:: What needs to be done ::
Please reproduce all the data exactly as written and omit the pictures.
(Beginning of The data)
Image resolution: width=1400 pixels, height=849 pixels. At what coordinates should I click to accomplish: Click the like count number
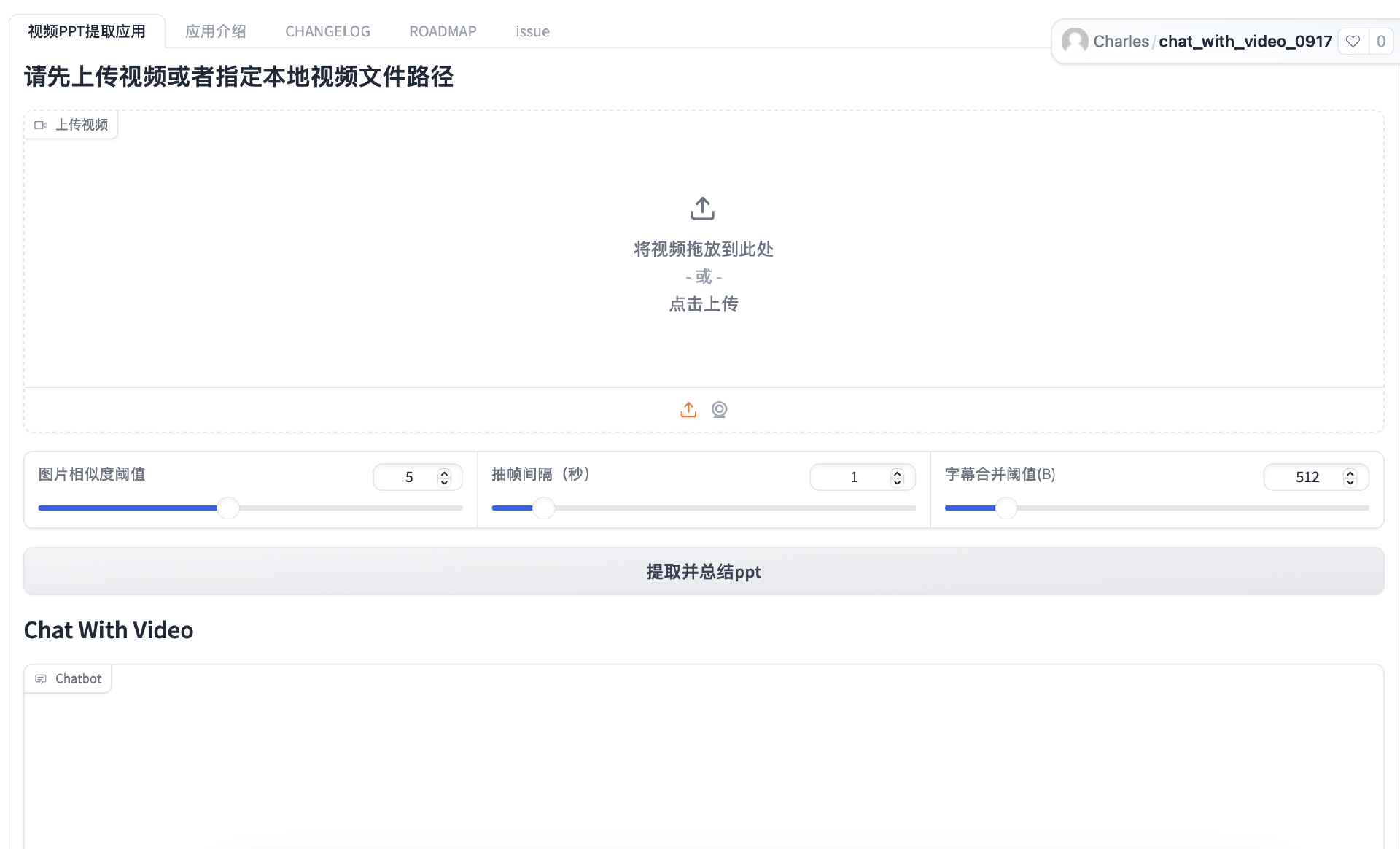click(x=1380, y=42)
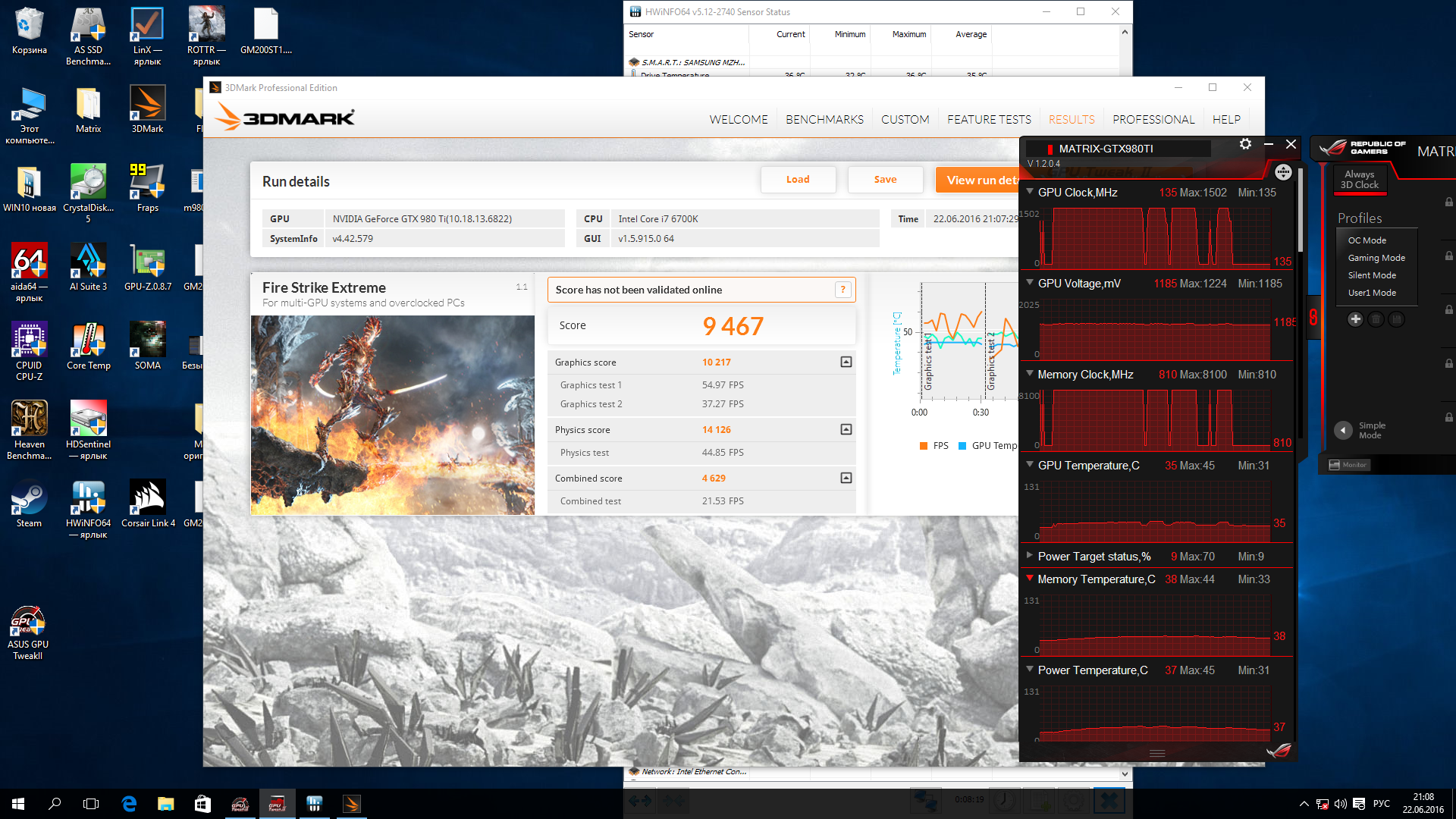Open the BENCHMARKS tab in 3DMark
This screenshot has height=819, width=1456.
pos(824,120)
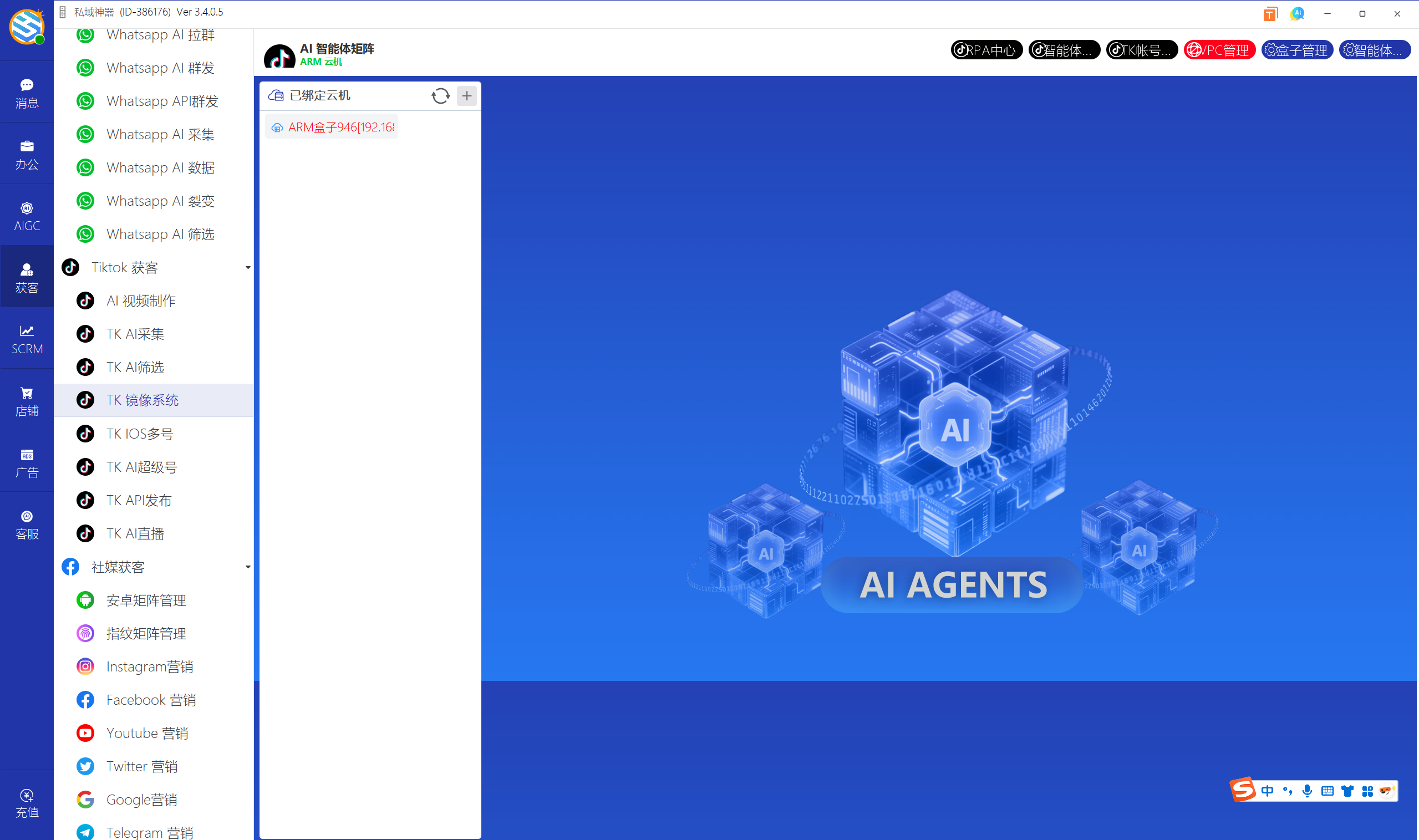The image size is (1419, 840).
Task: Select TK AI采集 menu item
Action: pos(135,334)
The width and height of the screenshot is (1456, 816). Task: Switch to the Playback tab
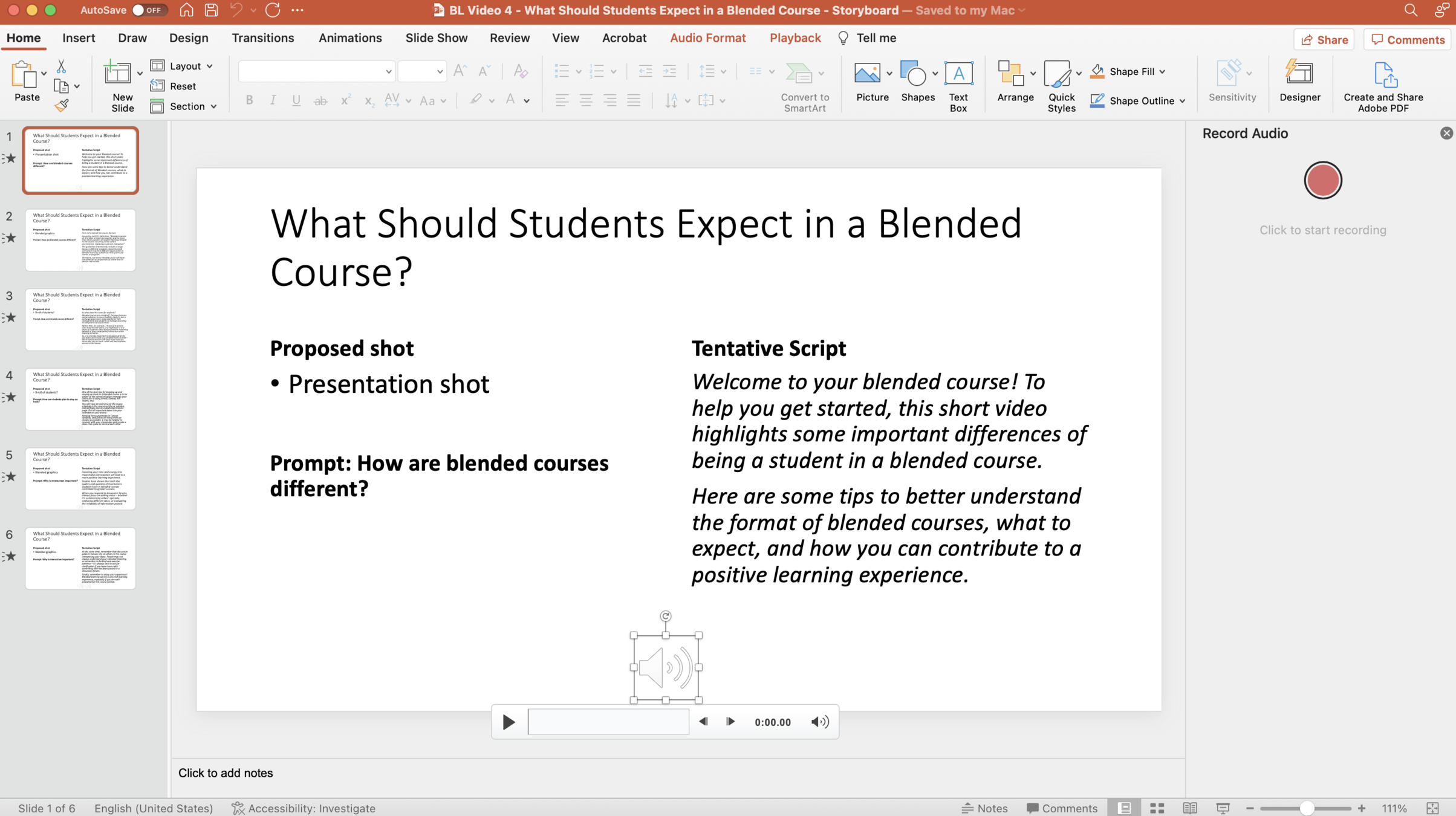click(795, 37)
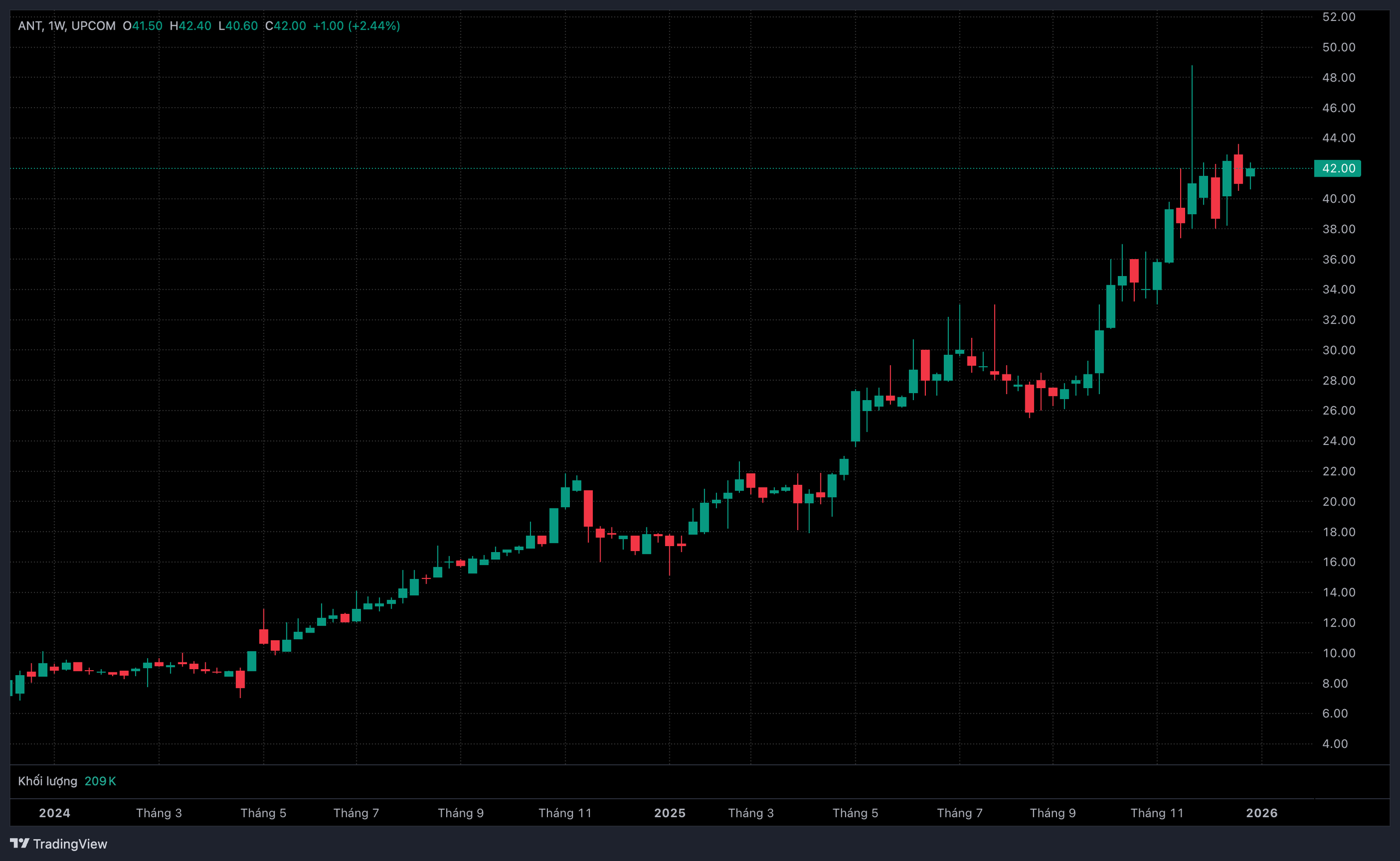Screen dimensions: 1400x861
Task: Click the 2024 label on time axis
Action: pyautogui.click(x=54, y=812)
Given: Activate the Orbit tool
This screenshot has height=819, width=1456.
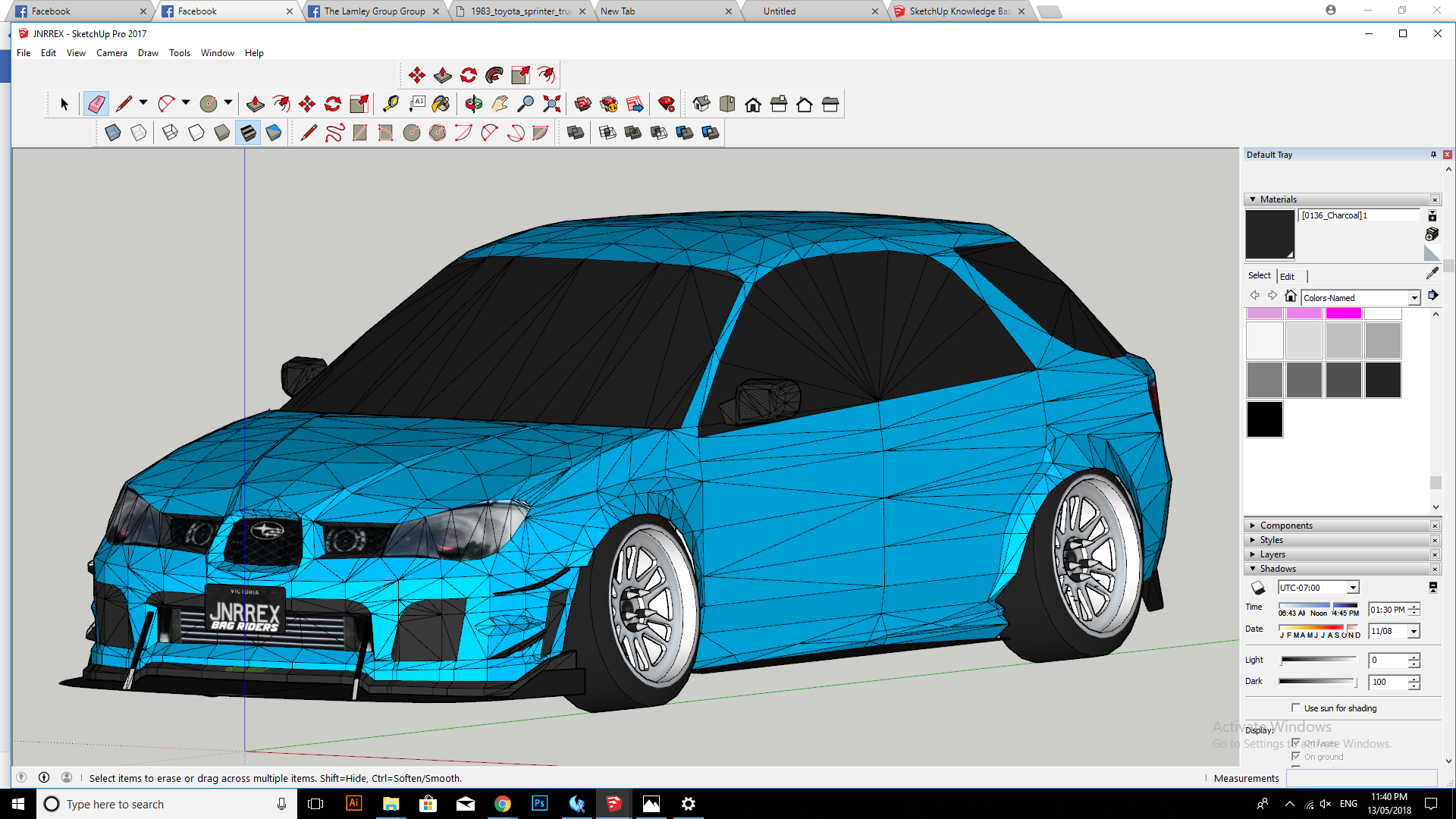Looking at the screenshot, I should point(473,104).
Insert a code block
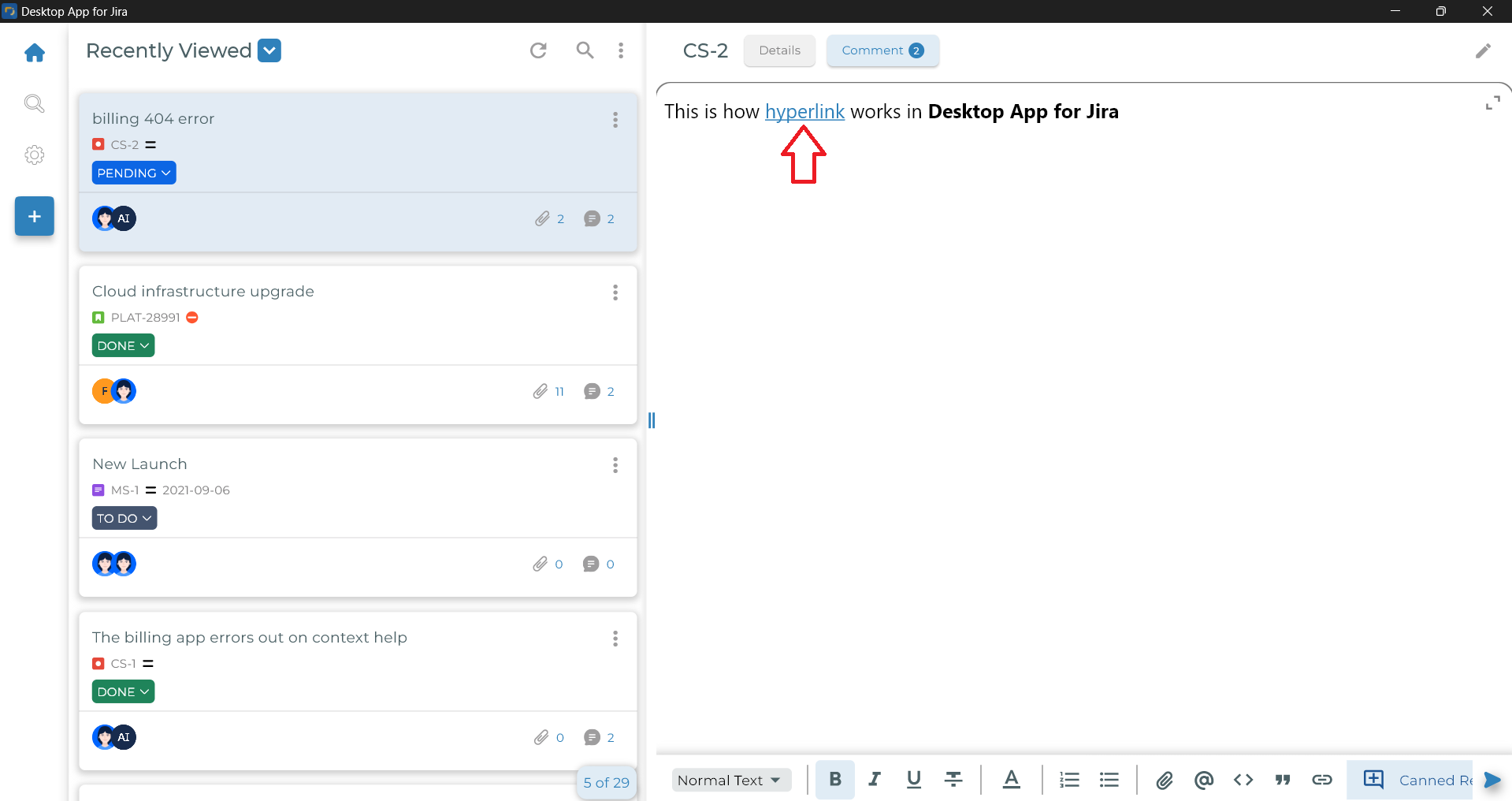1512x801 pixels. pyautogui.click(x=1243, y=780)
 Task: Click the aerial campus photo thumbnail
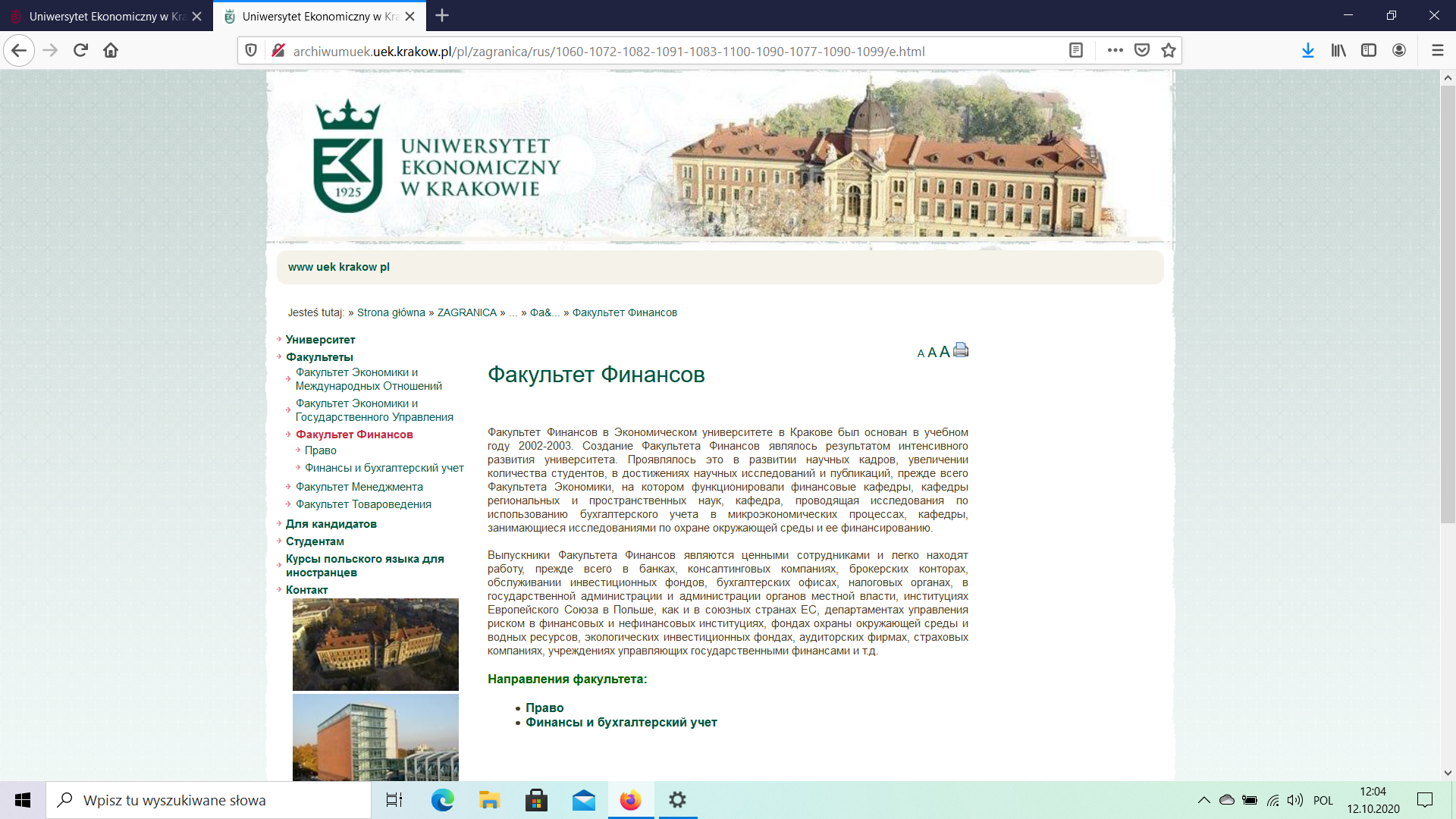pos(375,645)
(End of The data)
:: Exercise solution ::
Image resolution: width=1400 pixels, height=849 pixels. At what coordinates should I click to accomplish: Click the like count number
click(x=1380, y=42)
Open the BENCHMARKS tab in 3DMark
This screenshot has height=819, width=1456.
pos(824,120)
The image size is (1419, 840).
Task: Select TK AI采集 menu item
Action: pos(135,334)
The width and height of the screenshot is (1456, 816). Task: Switch to the Playback tab
click(795, 37)
Screen dimensions: 1400x861
Task: Click the 2024 label on time axis
Action: pyautogui.click(x=54, y=812)
Given: Activate the Orbit tool
This screenshot has height=819, width=1456.
Looking at the screenshot, I should point(473,104).
Insert a code block
1512x801 pixels. pyautogui.click(x=1243, y=780)
 Task: Click the aerial campus photo thumbnail
pos(375,645)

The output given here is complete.